The best way to practice life drawing is to actually go out and draw real life things, drawing from photos can be a great way to practice but wont give you the real understanding of weight and movement. You can get a better understanding of the underlying shapes if the object/person/animal is right there and you can look around it. What would that giraffe look like if it turned it’s head? etc. Go sit on a park bench and watch people, do quick 10sec sketches, get their basic shapes down, get their basic line of action. This will help tremendously with improving drawing in general.

You’ll do great.

 

I had to draw a giraffe character for work the other day - I recognized that image right away from my Google search. Just as mukpuddy said, life drawing is all about actually getting out there and drawing from life. Go to the zoo, coffee shops, etc…try drawing in pen because it makes you commit to your lines and not spend so much time rendering. Avoid details, go for the gesture, draw draw draw.

 

Steve, CalArts is great and it’s a good school to shoot for. Just know, though, that there are lots of good animation schools out there. Keep an open mind, and check out what others have to offer. Some folks will tell you to forget school altogether. You’re not shy about getting opinions, so talk to all those artist friends you’ve made and get their two cents. Plus, the internet doesn’t lack message boards debating the issue of animation colleges. In the long run, though, I’m sure any school will be eager to have you as a student.

 

I’m a proud art school dropout myself so of course I have to throw in my 2 cents. :P I didn’t go to CalArts–as a school it seems fantastic. But school will only get you so far.
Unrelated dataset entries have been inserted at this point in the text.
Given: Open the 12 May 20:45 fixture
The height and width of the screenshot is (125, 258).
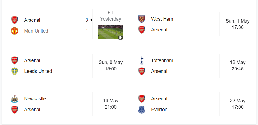Looking at the screenshot, I should 237,66.
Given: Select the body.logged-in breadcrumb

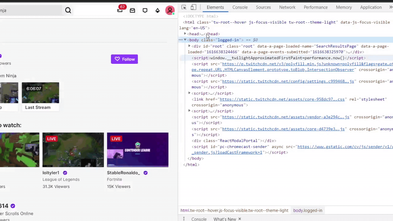Looking at the screenshot, I should click(308, 210).
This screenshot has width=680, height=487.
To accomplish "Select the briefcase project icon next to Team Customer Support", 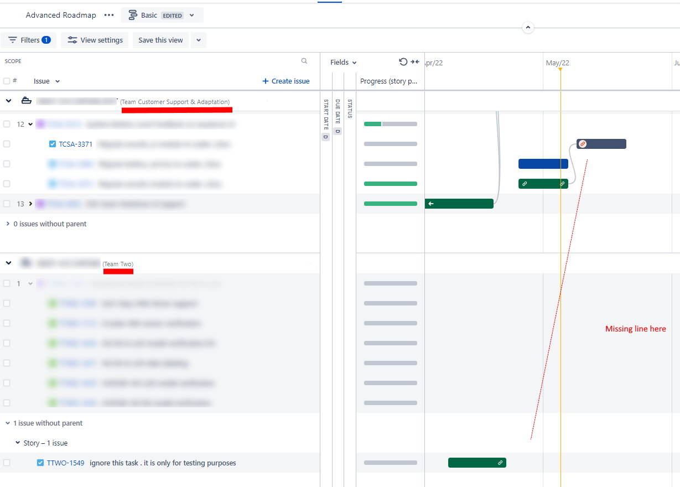I will [x=26, y=101].
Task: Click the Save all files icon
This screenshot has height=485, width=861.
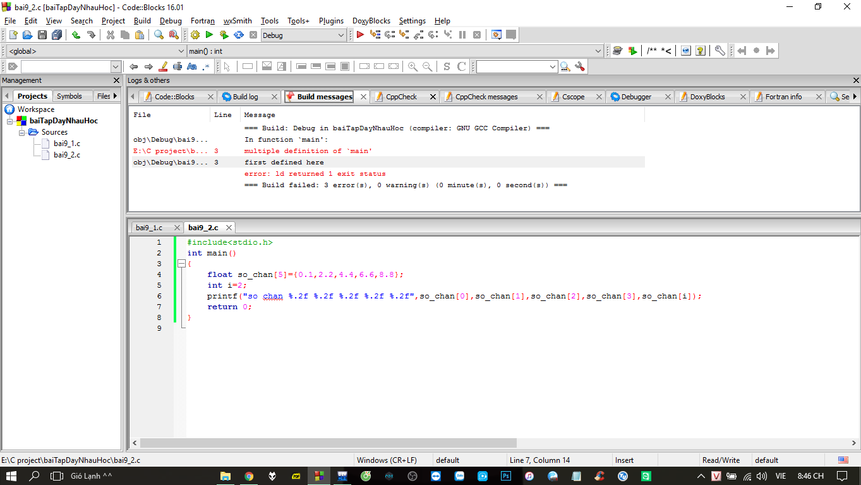Action: click(57, 35)
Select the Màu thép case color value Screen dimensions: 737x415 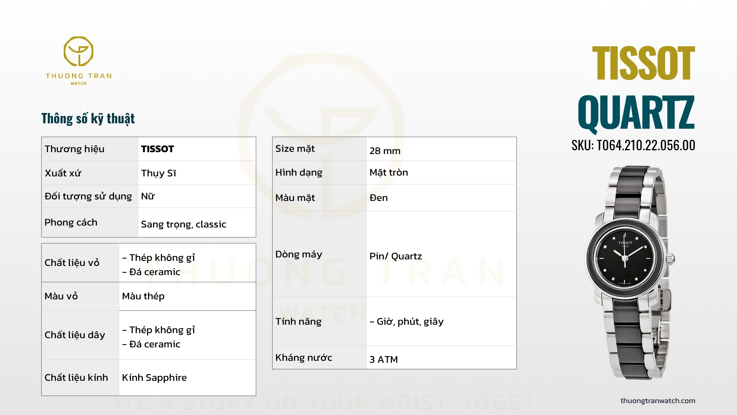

Your drawing ability improves through drawing, not from anything a teacher can tell you.

 

Yeah it’s been said, life drawing means actually drawing from real life not photo’s.

The big difference is you’re learning from a real 3d object rather than a 2d abstraction of it, and it’ll make it easier to understand what you’re drawing as a tangible object, coupled together with learning to draw quick and having a lot more fun outdoors, just keep at it since it’s going to take some getting use to, you may want to consider surgically attaching your sketchbook to you since it gives you the opportunity to draw stuff in those odd moments during your day.